The FV is totally a concoction of people who did not like some of what was said at that conference. After five years of dealing with this nonsense, largely a creation of the internet, some of us finally put up a statement of things we hold in common and are willing to defend.
Repeatedly, people in the present discussion insist that FV is some kind of Movement with an Agenda, and since we aren’t conforming to their idea of what a movement with an agenda looks like, we are criticized. The conversation is, frankly, rather bizarre. How can we get traction talking about something that does not exist? There is no movement. There is no settled agenda as such. There is no FV. There is a conversation about theology and about reformation of the woeful state of the church and society today. A conversation about all kinds of things. A conversation that some people enter for a while and then leave.

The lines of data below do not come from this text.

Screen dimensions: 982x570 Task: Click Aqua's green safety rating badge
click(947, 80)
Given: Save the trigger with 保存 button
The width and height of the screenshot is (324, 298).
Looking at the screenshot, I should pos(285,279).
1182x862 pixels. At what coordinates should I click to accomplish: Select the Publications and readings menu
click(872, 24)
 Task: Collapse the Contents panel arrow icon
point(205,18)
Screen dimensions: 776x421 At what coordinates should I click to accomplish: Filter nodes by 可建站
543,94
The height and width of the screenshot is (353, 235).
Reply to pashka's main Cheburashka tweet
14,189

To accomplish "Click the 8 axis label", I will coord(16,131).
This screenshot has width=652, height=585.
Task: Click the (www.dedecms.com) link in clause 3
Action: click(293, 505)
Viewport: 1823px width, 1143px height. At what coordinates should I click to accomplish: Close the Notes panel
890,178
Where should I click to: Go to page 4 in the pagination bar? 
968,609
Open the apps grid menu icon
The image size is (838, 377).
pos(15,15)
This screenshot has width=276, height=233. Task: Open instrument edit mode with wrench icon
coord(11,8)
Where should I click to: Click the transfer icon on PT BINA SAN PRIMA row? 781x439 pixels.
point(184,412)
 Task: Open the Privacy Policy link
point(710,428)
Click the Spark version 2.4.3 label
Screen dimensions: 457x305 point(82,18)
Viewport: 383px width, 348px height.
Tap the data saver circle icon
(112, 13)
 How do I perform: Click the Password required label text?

For instance, Jordan, Leithart, and Wilson each have different takes on the best way to express the perseverance of those God has chosen for eternity. The conversation is ongoing, and eventually Leithart and Wilson will see the light.
If you want to see a mission statement similar to FV but not the same, which has been around for nearly 20 years, read the Biblical Horizons Mission Statement. But that’s just MY agenda. And Jeff Meyers’s, since he’s on my board. And I’m sure some others would sign on if we were into that kind of thing. But we’re not.
So, to be sure, Mr. Lints is a bit confused. I totally sympathize. But his confusion is the result of a bunch of ignorant quackodox bloggers who don’t know exinanition from anhypostasis, plus ignorant reports from the OPC, the PCA, and other groups that have invented this “FV” business.
D Hart
September 30th, 2007 at 8:00 am
James, if there is no FV, why did you decide to follow and contribute replies to this forum. I feel like there is a bait and switch going on here. Peter gives several posts talking about FV’s wider set of connections and influence, and James comes along and says FV doesn’t exists. Which is why I keep asking whether FV is truly serious?
P. Andrew Sandlin
September 30th, 2007 at 11:15 am
I’m with Hart on this one. It may be a conversation, Jim, but movements have plenty of conversations. It bears all the classic earmarks of a moevment. It has an identifiable ideology, spokesmen, books, conferences, a written official position (that you signed), and so on. What’s the harm in admitting all this?
If it quacks like a duck ….
James Jordan
September 30th, 2007 at 2:28 pm
My point has been and continues to be that it did not start out to be a movement, and the only reason it has become one, and only reason we finally wrote up a statement, is because other people have made it into one. I could not care less about FV. What has interested me is that pathology of the anti-FV people.